Para Kardec, os Espíritos desencarnados fazem sexo?
Coluna “Revista Espírita em destaque”
Ricardo Baesso de Oliveira
Os Espíritos desencarnados fazem sexo, ou seja, existem relações sexuais entre eles? As descrições do modo de vida na erraticidade, pela vasta obra mediúnica de Chico Xavier, reportam-se a Espíritos dormindo, se alimentando, namorando, mas intercurso sexual ocorre ou não?
A resposta é não, considerando o pensamento de Allan Kardec.
Em duas oportunidades, ambas registradas na Revista Espírita, Kardec expõe suas ideias de maneira indiscutível.
Na Revista Espírita de junho de 1862, após diálogo instrutivo com uma entidade que pertencera à Sociedade Parisiense, Kardec escreve: “Os sexos só são necessários para a reprodução dos corpos; porque os Espíritos não se reproduzem, o sexo lhes seria inútil.”
Ainda na Revista Espírita, de janeiro de 1866, Kardec volta ao tema com o mesmo posicionamento: “As almas ou Espíritos não têm sexo. As afeições que os unem nada têm de carnal e, por isso mesmo, são mais duráveis, porque fundadas numa simpatia real e não são subordinadas às vicissitudes da matéria.”
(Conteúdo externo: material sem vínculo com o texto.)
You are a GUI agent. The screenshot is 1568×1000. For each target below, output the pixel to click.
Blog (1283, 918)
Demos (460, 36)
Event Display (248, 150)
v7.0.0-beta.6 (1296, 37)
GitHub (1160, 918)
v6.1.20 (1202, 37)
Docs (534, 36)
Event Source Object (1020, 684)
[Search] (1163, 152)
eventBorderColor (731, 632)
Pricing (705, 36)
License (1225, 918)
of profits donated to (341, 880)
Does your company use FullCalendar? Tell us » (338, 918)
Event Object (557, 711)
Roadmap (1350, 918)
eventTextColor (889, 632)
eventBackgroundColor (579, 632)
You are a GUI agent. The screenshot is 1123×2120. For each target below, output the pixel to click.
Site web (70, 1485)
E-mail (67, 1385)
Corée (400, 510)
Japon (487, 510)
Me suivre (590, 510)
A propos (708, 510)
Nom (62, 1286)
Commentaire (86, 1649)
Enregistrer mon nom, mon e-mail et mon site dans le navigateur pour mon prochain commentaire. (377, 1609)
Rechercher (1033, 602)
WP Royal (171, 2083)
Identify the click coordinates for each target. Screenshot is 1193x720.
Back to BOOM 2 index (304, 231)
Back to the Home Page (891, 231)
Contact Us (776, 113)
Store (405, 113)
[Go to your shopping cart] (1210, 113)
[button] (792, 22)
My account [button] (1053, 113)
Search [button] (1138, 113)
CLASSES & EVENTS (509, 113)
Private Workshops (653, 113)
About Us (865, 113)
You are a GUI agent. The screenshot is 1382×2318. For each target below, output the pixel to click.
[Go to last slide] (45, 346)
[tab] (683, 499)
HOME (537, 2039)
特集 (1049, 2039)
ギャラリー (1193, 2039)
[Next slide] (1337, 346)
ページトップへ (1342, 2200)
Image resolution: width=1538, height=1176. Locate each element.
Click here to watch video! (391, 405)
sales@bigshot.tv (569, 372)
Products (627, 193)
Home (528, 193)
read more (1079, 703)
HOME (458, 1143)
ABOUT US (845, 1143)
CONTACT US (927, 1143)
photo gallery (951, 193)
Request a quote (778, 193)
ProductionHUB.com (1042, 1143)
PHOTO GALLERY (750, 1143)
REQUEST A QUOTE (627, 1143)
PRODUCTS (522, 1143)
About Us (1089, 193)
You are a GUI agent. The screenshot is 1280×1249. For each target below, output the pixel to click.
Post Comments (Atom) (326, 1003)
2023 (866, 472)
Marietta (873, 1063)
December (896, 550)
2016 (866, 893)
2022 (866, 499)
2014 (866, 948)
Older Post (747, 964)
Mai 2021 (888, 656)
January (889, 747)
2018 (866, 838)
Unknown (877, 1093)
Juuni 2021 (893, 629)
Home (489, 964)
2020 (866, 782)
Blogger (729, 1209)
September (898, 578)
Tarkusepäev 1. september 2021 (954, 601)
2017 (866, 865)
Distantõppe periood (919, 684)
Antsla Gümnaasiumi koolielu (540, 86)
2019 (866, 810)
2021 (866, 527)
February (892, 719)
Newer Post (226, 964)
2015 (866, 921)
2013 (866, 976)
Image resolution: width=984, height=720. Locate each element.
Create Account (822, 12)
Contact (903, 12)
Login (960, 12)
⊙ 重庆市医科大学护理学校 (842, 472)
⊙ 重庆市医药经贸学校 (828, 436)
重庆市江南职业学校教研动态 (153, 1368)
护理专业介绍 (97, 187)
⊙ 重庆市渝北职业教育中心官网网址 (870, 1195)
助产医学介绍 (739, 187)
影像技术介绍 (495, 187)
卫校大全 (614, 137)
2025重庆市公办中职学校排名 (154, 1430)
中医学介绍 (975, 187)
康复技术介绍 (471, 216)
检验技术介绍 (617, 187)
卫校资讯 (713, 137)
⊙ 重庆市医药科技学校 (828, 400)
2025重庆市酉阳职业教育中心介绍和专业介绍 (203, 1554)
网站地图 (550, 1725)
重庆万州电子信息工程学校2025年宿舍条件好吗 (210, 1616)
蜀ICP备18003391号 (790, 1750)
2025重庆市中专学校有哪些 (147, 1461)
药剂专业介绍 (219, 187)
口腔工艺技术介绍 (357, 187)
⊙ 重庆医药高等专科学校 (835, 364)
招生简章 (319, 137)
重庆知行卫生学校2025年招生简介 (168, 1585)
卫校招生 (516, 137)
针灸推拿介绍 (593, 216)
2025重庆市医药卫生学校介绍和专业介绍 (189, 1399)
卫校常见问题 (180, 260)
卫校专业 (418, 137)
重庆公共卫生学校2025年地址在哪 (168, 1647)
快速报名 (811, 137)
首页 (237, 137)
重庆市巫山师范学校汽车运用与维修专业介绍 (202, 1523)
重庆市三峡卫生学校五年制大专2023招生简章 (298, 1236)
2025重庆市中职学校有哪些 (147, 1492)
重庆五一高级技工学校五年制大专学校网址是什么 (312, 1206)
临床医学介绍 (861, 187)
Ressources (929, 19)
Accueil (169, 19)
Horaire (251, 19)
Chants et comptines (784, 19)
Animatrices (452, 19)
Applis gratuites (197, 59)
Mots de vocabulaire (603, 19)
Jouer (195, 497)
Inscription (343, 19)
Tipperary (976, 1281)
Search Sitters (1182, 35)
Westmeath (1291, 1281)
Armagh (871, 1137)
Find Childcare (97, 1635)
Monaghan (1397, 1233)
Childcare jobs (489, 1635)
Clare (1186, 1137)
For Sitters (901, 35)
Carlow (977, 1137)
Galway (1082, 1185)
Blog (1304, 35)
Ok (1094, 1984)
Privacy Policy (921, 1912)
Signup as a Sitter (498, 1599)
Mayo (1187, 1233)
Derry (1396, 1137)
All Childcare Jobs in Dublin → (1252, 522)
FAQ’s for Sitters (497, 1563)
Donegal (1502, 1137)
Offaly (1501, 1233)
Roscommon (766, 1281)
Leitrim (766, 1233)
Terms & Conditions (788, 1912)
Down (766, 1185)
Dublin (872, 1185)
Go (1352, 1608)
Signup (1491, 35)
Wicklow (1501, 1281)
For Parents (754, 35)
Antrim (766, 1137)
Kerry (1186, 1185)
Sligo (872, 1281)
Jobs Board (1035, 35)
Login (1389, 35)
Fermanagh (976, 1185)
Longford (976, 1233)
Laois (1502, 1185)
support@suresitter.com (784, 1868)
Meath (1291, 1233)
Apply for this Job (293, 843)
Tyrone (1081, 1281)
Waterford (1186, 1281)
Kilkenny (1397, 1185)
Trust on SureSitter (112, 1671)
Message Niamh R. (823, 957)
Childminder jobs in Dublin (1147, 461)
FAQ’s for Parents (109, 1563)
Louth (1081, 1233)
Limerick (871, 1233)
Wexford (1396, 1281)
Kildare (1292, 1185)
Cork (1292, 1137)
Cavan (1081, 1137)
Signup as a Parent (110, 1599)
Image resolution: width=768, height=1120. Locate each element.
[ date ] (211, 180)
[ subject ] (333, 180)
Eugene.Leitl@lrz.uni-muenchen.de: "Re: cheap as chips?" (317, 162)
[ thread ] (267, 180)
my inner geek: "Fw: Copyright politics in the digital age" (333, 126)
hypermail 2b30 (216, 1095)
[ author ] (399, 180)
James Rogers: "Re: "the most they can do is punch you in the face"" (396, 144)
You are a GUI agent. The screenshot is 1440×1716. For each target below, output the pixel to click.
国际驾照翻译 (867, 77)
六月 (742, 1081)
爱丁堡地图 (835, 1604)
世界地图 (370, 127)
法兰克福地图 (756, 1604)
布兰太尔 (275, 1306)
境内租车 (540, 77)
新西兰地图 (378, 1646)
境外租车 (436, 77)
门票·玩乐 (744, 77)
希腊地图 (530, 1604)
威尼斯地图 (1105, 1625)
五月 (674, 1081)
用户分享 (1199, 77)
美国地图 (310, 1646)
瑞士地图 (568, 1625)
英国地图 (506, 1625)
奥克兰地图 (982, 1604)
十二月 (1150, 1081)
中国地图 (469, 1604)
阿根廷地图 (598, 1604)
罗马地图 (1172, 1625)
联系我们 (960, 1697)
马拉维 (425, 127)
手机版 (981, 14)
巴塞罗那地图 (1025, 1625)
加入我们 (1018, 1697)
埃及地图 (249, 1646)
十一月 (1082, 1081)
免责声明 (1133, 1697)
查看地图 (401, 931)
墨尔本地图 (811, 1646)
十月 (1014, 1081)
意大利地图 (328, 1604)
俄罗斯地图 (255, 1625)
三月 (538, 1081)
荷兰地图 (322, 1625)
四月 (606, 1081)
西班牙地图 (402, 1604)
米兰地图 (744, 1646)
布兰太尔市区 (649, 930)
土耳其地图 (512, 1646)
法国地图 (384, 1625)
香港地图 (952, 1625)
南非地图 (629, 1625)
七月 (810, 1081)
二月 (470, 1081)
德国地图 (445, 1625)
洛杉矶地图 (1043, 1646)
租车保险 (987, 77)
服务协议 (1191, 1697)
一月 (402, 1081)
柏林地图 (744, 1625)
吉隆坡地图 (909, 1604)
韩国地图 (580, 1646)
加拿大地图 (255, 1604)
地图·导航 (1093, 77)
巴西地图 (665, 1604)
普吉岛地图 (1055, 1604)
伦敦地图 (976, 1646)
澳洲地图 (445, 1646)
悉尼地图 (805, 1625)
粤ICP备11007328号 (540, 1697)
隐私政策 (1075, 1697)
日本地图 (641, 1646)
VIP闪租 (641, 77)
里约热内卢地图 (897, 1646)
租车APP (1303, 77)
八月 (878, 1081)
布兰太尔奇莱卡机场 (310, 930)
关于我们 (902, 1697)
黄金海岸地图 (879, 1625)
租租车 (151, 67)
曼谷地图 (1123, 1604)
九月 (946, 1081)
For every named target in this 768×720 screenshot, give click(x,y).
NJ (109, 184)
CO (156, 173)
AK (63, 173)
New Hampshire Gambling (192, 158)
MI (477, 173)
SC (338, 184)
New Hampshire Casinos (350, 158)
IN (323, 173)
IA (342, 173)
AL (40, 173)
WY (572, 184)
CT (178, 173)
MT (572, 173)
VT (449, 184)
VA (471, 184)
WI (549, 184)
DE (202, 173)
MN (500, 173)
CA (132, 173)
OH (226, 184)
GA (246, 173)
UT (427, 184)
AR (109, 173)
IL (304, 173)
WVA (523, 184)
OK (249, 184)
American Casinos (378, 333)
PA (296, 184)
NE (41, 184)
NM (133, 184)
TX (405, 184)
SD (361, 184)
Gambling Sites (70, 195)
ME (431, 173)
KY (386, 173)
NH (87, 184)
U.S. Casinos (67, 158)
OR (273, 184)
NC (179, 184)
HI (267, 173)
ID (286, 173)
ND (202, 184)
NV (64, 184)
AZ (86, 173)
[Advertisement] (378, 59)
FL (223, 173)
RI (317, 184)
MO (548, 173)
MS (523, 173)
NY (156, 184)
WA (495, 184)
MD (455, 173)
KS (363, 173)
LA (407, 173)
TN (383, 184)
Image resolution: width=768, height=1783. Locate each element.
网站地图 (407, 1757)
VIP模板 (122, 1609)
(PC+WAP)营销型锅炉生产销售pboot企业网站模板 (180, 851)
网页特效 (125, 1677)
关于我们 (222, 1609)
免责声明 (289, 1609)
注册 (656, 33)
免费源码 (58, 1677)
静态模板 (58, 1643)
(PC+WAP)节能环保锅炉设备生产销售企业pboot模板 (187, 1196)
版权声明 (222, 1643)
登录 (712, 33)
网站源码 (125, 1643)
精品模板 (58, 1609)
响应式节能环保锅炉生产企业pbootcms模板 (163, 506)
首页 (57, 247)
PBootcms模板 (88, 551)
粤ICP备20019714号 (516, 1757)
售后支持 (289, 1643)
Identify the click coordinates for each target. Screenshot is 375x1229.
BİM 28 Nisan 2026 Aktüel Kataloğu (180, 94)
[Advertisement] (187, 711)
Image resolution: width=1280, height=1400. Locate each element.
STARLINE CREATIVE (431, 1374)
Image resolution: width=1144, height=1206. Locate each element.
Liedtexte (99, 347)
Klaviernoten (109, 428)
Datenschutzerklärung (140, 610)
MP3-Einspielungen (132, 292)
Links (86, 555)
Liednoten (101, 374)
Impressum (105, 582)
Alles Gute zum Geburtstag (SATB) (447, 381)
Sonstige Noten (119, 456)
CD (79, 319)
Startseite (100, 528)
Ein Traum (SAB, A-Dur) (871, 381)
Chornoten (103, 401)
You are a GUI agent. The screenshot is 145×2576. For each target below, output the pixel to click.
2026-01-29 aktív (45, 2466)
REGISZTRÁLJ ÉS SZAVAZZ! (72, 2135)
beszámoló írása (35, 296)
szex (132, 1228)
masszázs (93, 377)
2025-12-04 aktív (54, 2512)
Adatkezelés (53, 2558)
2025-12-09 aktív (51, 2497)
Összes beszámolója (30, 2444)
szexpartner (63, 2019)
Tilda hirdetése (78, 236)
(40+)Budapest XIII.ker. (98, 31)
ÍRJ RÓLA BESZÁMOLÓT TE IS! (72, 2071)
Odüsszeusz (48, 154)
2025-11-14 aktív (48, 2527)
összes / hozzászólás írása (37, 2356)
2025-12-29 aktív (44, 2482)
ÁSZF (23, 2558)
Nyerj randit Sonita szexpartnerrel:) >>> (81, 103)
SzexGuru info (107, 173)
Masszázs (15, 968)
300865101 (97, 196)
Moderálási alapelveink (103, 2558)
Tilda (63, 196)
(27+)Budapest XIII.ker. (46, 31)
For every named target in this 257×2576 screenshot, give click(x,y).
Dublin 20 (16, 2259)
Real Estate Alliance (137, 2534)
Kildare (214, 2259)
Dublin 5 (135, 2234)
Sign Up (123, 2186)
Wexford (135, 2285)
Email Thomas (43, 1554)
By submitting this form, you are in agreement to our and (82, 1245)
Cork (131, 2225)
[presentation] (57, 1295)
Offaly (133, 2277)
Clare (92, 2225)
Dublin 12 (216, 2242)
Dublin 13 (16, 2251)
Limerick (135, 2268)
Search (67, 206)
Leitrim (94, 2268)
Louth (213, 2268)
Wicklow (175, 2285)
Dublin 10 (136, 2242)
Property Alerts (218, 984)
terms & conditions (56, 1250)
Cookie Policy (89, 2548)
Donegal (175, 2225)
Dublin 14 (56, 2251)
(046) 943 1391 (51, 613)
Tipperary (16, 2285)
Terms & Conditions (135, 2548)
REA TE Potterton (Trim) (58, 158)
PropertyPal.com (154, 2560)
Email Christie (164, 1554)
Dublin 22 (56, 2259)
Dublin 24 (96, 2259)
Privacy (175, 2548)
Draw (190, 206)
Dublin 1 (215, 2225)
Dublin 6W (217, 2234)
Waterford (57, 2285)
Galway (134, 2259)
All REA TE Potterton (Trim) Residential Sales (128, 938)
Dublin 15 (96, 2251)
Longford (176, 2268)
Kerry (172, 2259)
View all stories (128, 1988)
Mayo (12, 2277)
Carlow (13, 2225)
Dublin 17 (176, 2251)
E ainda: “Os sexos só existem no organismo. São necessários à reprodução dos seres materiais. Mas os Espíritos, sendo criação de Deus, não se reproduzem uns pelos outros, razão por que os sexos seriam inúteis no mundo espiritual.” Admite o codificador que há entre eles amor e simpatia, mas baseados na afinidade de sentimentos.[i]
E, finalmente, examinando o sofrimento advindo das paixões inferiores, Kardec reproduz, em O Livro dos Espíritos, o seguinte pensamento dos benfeitores: “Embora as paixões não existam materialmente, ainda persistem no pensamento dos Espíritos atrasados.”[ii] Referindo-se à impossibilidade do intercurso sexual entre eles, comenta que esse tipo de paixão “causa suplício no espírito devasso que vê as orgias de que não pode participar.”[iii]
Isso poderia explicar os relatos mediúnicos sobre Espíritos atormentados pelas emoções sexuais, verdadeiros vampiros da sexualidade de encarnados imprevidentes. Impossibilitados de saciarem sua libido, se acoplam magneticamente a casais com os quais sintonizam, todos eles igualmente com a sexualidade desvinculada de um compromisso ético, absorvendo as emanações psíquicas liberadas durante a relação sexual.
Em O Livro dos Médiuns, Kardec escreve:
Nos Espíritos inferiores [seu períspirito] aproxima-se da matéria e é isso que determina a persistência das ilusões da vida terrena nas entidades de baixa categoria, que pensam e agem como se ainda estivessem na vida física, tendo os mesmos desejos e, quase poderíamos dizer, a mesma sensualidade.[iv]
O tema é complexo e está aberto a novas contribuições. Autores espíritas encarnados e desencarnados têm apresentado posições pessoais, sempre respeitadas. Esperamos ter colaborado para o debate, ao apresentar a linha de pensamento de Kardec.
[i] KARDEC, Allan. O Livro dos Espíritos. 2a ed. Rio de Janeiro: FEB, 200, i. 200.
[ii] Idem, i. 972.
[iii] Idem, i. 972a.
[iv] Idem, O Livro dos Médiuns, 1a ed. Rio de Janeiro: FEB, 2008, i. 74.